▸ DIRECTIONS FOR THIS TASK:
Line by line, transcribe all of the entries exactly.

▸ RECORDS PROVIDED:
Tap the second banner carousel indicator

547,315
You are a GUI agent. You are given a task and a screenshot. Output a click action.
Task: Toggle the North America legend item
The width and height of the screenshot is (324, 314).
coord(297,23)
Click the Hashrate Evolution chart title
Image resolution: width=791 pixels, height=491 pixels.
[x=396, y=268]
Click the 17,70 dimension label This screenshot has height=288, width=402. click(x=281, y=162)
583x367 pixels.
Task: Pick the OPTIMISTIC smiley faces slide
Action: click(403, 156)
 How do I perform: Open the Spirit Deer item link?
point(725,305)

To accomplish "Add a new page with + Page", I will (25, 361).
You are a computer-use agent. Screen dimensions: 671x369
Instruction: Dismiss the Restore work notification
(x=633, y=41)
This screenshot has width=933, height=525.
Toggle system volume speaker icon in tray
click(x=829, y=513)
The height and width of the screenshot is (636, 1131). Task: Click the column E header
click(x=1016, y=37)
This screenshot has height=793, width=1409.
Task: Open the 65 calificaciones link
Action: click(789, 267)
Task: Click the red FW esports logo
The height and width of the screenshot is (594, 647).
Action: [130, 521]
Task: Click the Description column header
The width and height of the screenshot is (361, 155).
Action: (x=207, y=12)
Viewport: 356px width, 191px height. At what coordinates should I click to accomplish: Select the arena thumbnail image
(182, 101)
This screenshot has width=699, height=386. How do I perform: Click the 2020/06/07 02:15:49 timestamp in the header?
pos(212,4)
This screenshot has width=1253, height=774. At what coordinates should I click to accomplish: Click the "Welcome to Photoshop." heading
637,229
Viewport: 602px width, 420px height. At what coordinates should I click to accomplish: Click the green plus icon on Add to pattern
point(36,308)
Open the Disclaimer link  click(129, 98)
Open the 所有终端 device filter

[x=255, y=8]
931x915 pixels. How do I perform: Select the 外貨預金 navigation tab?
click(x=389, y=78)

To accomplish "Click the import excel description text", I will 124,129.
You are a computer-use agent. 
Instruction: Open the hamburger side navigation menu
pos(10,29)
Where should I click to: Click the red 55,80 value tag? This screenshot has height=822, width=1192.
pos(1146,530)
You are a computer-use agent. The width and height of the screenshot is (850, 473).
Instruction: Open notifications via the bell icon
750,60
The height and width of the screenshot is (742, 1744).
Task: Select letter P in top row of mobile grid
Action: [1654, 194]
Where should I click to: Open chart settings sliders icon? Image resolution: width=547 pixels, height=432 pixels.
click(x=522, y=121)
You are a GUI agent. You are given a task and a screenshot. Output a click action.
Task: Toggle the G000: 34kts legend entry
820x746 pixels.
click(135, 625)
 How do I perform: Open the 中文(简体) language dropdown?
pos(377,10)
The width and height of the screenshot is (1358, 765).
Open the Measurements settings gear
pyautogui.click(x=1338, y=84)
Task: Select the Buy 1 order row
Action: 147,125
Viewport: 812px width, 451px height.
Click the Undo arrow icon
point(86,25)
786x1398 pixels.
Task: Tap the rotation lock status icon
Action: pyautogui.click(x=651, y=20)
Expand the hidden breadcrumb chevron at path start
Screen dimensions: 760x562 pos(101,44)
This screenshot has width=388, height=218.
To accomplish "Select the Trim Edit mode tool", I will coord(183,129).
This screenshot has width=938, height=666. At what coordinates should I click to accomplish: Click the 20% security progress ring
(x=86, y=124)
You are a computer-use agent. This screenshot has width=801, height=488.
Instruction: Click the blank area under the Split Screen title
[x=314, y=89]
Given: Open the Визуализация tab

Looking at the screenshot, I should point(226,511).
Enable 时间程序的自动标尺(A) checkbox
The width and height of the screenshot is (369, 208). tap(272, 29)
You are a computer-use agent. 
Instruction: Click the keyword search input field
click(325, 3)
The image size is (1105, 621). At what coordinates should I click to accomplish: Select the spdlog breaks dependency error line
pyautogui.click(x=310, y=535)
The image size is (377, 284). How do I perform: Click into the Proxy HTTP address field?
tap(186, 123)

▸ OUTPUT FOR THIS TASK:
Tap the second banner carousel indicator

547,315
You are a GUI agent. You are given a task and a screenshot. Output a click action.
Task: Toggle the North America legend item
The width and height of the screenshot is (324, 314).
coord(297,23)
Click the Hashrate Evolution chart title
Image resolution: width=791 pixels, height=491 pixels.
[x=396, y=268]
Click the 17,70 dimension label This screenshot has height=288, width=402. click(x=281, y=162)
583x367 pixels.
Task: Pick the OPTIMISTIC smiley faces slide
Action: click(403, 156)
 How do I perform: Open the Spirit Deer item link?
point(725,305)

To accomplish "Add a new page with + Page", I will (25, 361).
You are a computer-use agent. Screen dimensions: 671x369
Instruction: Dismiss the Restore work notification
(x=633, y=41)
This screenshot has width=933, height=525.
Toggle system volume speaker icon in tray
click(x=829, y=513)
The height and width of the screenshot is (636, 1131). Task: Click the column E header
click(x=1016, y=37)
This screenshot has height=793, width=1409.
Task: Open the 65 calificaciones link
Action: click(789, 267)
Task: Click the red FW esports logo
The height and width of the screenshot is (594, 647).
Action: [130, 521]
Task: Click the Description column header
The width and height of the screenshot is (361, 155).
Action: (x=207, y=12)
Viewport: 356px width, 191px height. At what coordinates should I click to accomplish: Select the arena thumbnail image
(182, 101)
This screenshot has width=699, height=386. How do I perform: Click the 2020/06/07 02:15:49 timestamp in the header?
pos(212,4)
This screenshot has width=1253, height=774. At what coordinates should I click to accomplish: Click the "Welcome to Photoshop." heading
637,229
Viewport: 602px width, 420px height. At what coordinates should I click to accomplish: Click the green plus icon on Add to pattern
point(36,308)
Open the Disclaimer link  click(129, 98)
Open the 所有终端 device filter

[x=255, y=8]
931x915 pixels. How do I perform: Select the 外貨預金 navigation tab?
click(x=389, y=78)

To accomplish "Click the import excel description text", I will 124,129.
You are a computer-use agent. 
Instruction: Open the hamburger side navigation menu
pos(10,29)
Where should I click to: Click the red 55,80 value tag? This screenshot has height=822, width=1192.
pos(1146,530)
You are a computer-use agent. The width and height of the screenshot is (850, 473).
Instruction: Open notifications via the bell icon
750,60
The height and width of the screenshot is (742, 1744).
Task: Select letter P in top row of mobile grid
Action: [1654, 194]
Where should I click to: Open chart settings sliders icon? Image resolution: width=547 pixels, height=432 pixels.
click(x=522, y=121)
You are a GUI agent. You are given a task and a screenshot. Output a click action.
Task: Toggle the G000: 34kts legend entry
820x746 pixels.
click(135, 625)
 How do I perform: Open the 中文(简体) language dropdown?
pos(377,10)
The width and height of the screenshot is (1358, 765).
Open the Measurements settings gear
pyautogui.click(x=1338, y=84)
Task: Select the Buy 1 order row
Action: 147,125
Viewport: 812px width, 451px height.
Click the Undo arrow icon
point(86,25)
786x1398 pixels.
Task: Tap the rotation lock status icon
Action: pyautogui.click(x=651, y=20)
Expand the hidden breadcrumb chevron at path start
Screen dimensions: 760x562 pos(101,44)
This screenshot has width=388, height=218.
To accomplish "Select the Trim Edit mode tool", I will coord(183,129).
This screenshot has width=938, height=666. At what coordinates should I click to accomplish: Click the 20% security progress ring
(x=86, y=124)
You are a computer-use agent. This screenshot has width=801, height=488.
Instruction: Click the blank area under the Split Screen title
[x=314, y=89]
Given: Open the Визуализация tab

Looking at the screenshot, I should point(226,511).
Enable 时间程序的自动标尺(A) checkbox
The width and height of the screenshot is (369, 208). tap(272, 29)
You are a computer-use agent. 
Instruction: Click the keyword search input field
click(325, 3)
The image size is (1105, 621). At what coordinates should I click to accomplish: Select the spdlog breaks dependency error line
pyautogui.click(x=310, y=535)
The image size is (377, 284). How do I perform: Click into the Proxy HTTP address field?
tap(186, 123)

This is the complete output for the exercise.